> TASK TO COMPLETE:
Restate the following entries exactly. Keep the pictures out.

> DATA FOR THE TASK:
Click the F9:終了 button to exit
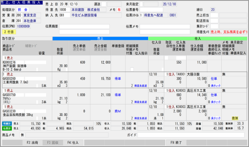 pyautogui.click(x=176, y=143)
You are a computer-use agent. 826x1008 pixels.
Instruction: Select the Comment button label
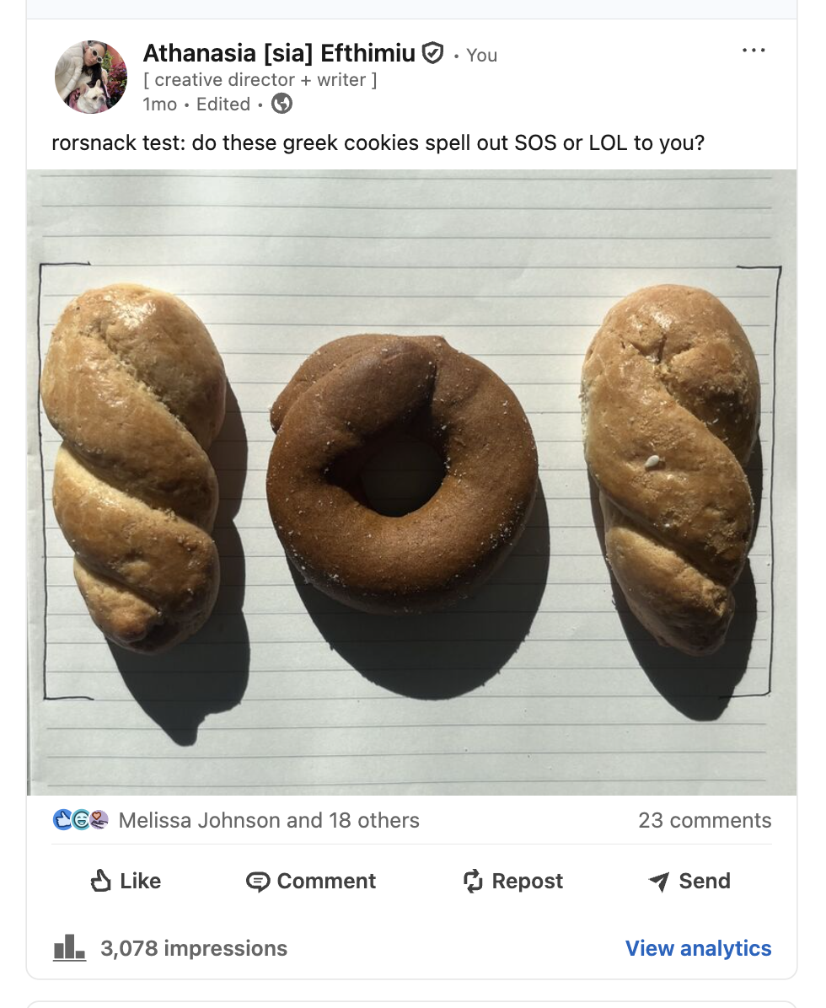[x=326, y=881]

> TASK RESULT:
Click the F9:終了 button to exit
 pyautogui.click(x=176, y=143)
You are a computer-use agent. 826x1008 pixels.
Instruction: Select the Comment button label
[x=326, y=881]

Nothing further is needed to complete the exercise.